◆ Your task ◆
Only one span belongs in the answer: the line holding "تماس (594, 2441)" through the last line of the entries below, retyped exactly.

◆ Input ◆
——————————

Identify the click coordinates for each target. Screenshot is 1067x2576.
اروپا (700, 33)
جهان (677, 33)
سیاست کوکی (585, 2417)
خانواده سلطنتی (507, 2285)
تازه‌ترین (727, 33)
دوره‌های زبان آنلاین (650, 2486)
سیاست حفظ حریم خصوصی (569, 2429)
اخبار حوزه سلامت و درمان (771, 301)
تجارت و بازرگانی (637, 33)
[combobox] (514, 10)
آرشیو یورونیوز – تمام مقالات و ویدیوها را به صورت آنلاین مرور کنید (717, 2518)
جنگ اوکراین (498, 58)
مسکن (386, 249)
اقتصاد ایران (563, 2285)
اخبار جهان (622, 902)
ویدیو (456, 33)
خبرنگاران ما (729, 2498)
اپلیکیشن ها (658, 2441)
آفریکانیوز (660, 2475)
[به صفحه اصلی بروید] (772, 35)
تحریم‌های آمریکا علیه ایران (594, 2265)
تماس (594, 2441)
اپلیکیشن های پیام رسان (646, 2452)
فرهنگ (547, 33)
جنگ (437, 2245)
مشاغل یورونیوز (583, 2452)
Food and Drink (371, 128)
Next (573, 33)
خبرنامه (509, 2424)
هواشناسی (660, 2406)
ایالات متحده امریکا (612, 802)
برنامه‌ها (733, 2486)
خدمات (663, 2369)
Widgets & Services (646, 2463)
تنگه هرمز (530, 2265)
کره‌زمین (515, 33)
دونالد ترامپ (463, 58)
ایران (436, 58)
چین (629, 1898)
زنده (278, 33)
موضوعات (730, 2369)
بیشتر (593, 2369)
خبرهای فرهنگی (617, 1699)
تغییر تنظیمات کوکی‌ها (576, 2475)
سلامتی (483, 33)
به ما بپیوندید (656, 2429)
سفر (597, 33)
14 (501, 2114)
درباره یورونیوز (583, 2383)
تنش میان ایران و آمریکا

——————————

◆ Task result ◆
تماس (594, 2441)
اپلیکیشن های پیام رسان (646, 2452)
فرهنگ (547, 33)
جنگ (437, 2245)
مشاغل یورونیوز (583, 2452)
Food and Drink (371, 128)
Next (573, 33)
خبرنامه (509, 2424)
هواشناسی (660, 2406)
ایالات متحده امریکا (612, 802)
برنامه‌ها (733, 2486)
خدمات (663, 2369)
Widgets & Services (646, 2463)
تنگه هرمز (530, 2265)
کره‌زمین (515, 33)
دونالد ترامپ (463, 58)
ایران (436, 58)
چین (629, 1898)
زنده (278, 33)
موضوعات (730, 2369)
بیشتر (593, 2369)
خبرهای فرهنگی (617, 1699)
تغییر تنظیمات کوکی‌ها (576, 2475)
سلامتی (483, 33)
به ما بپیوندید (656, 2429)
سفر (597, 33)
14 (501, 2114)
درباره یورونیوز (583, 2383)
تنش میان ایران و آمریکا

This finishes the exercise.